Kutipan Pilihan →
○ ○ ○ ○ ○

Esai: Tujuh Petuah Rendra

Tujuh Petuah Rendra

Oleh Hasan Aspahani

 
PADA seni ada bentuk dan isi. Keduanya sering dipertentangkan justru karena pertimbangan-pertimbangan di luar kesenian. Ada sekelompok seniman yang karena aliran politiknya memuja isi dan tak peduli pada bentuk. Ada sekelompok seniman lain yang sibuk mengejar bentuk, mendewakan percobaan-percobaan seni untuk mendapatkan bentuk yang unik. Bagaimana baiknya? Enam pasal berikut ini disarikan dari kertas kerja Rendra dalam Temu Sastra 1982, di Taman Ismail Marzuki, Jakarta, lantas dimuat pula di Kompas. Penjelasannya sepenuhnya adalah tafsiran saya. Anda tentu berhak punya penafsiran sendiri.

Pasal 1. Bentuk seni tak pernah terlepas dari kaitannya dengan isi seni, tetapi ia tidak mutlak dan dogmatis, melainkan selalu dinamis dan berkembang.

Penjelasan: Isi seni yang belum diberi bentuk adalah gagasan di kepala seniman yang belum dituliskan. Bentuk seni yang tak diberi isi hanyalah latihan menulis, atau karya iseng. Dulu, di zaman neoklasik Eropa, gagasan besar selalu dituliskan dalam bentuk puisi, saat itu bentuk itulah yang dianggap paling baik dan tepat. Sama halnya dulu di nusantara nasihat sebagai “isi seni” selalu disampaikan dalam “bentuk” syair atau pantun, pada masa itu itulah bentuk yang paling disukai. “Bentuk seni” berkembang, dan dikembangkan oleh seniman. Seniman ditantang untuk menawarkan, menciptakan, dan menemukan bentuk-bentuk seni baru, selain memakai dengan baik bentuk-bentuk yang, atau menghidupkan lagi bentuk yang sudah dianggap mati.


Pasal 2. Seniman harus mempunyai pengalaman melakoni dan menghayati perkembangan “bentuk seni” yang beragam.

Penjelasan: W.S. Rendra adalah contoh nyata dari apa yang ia petuahkan ini. Ia menulis naskah drama, ia menyutradarai, ia menjadi pelakon, ia menulis cerita pendek, ia menulis kritik, dia menulis puisi, dia membacakan puisi. Semua ia lakoni dengan sungguh-sungguh. Keberagaman penghayatan bentuk-bentuk seni itu meluaskan pandangan dan wawasan si seniman.

○ ○ ○ ○ ○

Kutipan Data →
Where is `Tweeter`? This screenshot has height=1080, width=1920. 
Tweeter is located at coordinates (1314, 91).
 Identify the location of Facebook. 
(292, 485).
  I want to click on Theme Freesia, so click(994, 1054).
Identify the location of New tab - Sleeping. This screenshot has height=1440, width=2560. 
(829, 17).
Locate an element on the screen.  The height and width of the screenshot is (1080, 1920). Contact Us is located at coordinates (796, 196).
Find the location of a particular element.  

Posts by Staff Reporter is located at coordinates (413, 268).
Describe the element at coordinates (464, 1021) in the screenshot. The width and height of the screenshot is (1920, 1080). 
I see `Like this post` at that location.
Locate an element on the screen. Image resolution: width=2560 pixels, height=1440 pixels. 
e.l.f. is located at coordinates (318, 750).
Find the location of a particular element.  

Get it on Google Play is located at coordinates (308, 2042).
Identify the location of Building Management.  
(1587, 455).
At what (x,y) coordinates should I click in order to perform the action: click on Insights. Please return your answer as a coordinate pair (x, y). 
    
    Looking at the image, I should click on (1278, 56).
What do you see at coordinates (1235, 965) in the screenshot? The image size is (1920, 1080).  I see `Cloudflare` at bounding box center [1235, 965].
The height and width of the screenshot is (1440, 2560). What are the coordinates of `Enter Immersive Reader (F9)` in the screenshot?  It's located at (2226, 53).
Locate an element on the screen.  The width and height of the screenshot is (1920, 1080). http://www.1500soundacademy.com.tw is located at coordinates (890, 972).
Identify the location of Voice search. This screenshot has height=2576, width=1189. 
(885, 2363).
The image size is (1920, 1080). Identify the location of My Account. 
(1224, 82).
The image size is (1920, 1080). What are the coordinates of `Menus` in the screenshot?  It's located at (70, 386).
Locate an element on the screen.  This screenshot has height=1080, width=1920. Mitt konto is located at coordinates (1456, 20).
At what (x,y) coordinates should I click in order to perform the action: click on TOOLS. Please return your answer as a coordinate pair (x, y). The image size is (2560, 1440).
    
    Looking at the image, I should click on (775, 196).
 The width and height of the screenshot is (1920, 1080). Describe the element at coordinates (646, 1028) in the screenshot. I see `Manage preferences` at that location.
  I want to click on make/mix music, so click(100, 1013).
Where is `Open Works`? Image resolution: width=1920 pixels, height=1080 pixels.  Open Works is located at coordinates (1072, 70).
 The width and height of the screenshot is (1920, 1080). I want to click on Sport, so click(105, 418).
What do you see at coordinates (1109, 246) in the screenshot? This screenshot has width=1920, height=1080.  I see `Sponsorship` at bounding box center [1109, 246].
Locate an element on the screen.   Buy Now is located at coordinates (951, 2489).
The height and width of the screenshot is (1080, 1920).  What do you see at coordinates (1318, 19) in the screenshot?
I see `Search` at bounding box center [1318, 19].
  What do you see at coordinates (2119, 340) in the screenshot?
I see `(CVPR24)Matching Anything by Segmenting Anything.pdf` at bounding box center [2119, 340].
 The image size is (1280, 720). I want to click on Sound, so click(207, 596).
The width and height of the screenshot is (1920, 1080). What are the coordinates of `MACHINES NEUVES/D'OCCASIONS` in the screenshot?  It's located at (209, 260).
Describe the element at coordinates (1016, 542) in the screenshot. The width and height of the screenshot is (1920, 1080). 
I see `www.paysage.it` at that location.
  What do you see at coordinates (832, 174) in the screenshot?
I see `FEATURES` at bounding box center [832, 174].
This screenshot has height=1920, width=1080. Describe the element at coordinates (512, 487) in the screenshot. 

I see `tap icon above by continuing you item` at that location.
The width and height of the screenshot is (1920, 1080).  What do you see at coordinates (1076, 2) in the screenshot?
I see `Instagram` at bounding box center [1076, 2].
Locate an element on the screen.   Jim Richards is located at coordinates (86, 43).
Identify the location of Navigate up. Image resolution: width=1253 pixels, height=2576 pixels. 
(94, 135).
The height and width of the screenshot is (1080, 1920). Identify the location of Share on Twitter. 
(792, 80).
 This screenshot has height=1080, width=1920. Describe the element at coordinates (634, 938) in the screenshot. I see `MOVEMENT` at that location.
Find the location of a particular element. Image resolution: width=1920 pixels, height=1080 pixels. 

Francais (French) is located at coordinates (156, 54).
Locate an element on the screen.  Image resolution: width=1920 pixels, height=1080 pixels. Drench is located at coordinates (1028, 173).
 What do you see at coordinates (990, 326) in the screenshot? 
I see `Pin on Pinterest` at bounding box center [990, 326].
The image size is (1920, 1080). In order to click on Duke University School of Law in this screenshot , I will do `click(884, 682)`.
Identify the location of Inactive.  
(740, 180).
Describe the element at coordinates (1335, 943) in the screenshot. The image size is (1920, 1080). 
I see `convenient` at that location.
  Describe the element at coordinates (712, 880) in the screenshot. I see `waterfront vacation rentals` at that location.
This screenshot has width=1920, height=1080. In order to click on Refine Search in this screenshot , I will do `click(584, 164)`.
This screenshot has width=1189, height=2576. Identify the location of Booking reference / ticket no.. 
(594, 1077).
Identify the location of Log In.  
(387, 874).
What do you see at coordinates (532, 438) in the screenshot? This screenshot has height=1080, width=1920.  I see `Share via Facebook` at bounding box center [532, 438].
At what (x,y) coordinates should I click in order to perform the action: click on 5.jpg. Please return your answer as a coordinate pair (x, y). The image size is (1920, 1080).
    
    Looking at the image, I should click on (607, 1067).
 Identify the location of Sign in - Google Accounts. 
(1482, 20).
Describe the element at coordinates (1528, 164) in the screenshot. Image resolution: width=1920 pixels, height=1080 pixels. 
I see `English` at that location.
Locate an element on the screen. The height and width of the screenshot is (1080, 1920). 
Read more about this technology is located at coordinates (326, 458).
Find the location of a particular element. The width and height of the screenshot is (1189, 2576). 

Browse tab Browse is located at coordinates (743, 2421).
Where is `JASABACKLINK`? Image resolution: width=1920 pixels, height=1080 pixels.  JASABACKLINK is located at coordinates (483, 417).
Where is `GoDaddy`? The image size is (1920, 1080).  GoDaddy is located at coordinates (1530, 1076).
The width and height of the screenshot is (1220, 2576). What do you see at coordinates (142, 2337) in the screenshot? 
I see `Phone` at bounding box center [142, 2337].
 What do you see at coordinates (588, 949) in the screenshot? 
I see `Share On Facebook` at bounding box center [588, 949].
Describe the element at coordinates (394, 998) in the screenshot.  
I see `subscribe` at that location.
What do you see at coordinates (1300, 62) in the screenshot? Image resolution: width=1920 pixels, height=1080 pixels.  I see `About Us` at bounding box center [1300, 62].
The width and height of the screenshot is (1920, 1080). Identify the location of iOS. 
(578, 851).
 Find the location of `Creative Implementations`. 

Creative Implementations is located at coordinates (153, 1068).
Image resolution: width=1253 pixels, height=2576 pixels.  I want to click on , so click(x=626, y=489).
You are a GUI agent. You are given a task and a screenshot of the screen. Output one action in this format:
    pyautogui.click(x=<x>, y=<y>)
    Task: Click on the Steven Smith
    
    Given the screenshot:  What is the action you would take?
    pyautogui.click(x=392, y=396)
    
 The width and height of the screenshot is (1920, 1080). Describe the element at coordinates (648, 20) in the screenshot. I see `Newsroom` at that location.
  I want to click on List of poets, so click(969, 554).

○ ○ ○ ○ ○

Petunjuk Latihan → Lanjutkan esai tentang petuah Rendra mengenai bentuk dan isi seni, dimulai tepat setelah kalimat terakhir yang ditampilkan.

Hasil Latihan →
Pasal 3. Seniman harus punya disiplin untuk tidak mengabdi pada “bentuk seni” tertentu, melainkan harus menguasai daya kekuatan seni yang beragam yang mampu melayani kebutuhan dinamisme isi rohani dan pikiran.

Penjelasan: Dari bentuk-bentuk seni yang dikuasai seniman harus ia dapatkan inti kekuatan seni itu. Bila inti kekuatan seni itu sudah ia dapatkan, maka baginya tidak ada msalah ke dalam “bentuk” apapun “isi seni” yang hendak ia ciptakan, hasilnya adalah karya yang bertenaga. Seniman yang rohani dan pikirannya dinamis tidak akan pernah bisa menghambakan dirinya pada satu bentuk seni saja.


Pasal 4. Kekuatan “bentuk seni”-lah yang bisa menjadi jembatan antara seniman dan publiknya. Tetapi setelah publik menyeberangi jembatan itu, kekuatan yang bisa memuaskan publik dalam hal mutu adalah “isi seni” itu.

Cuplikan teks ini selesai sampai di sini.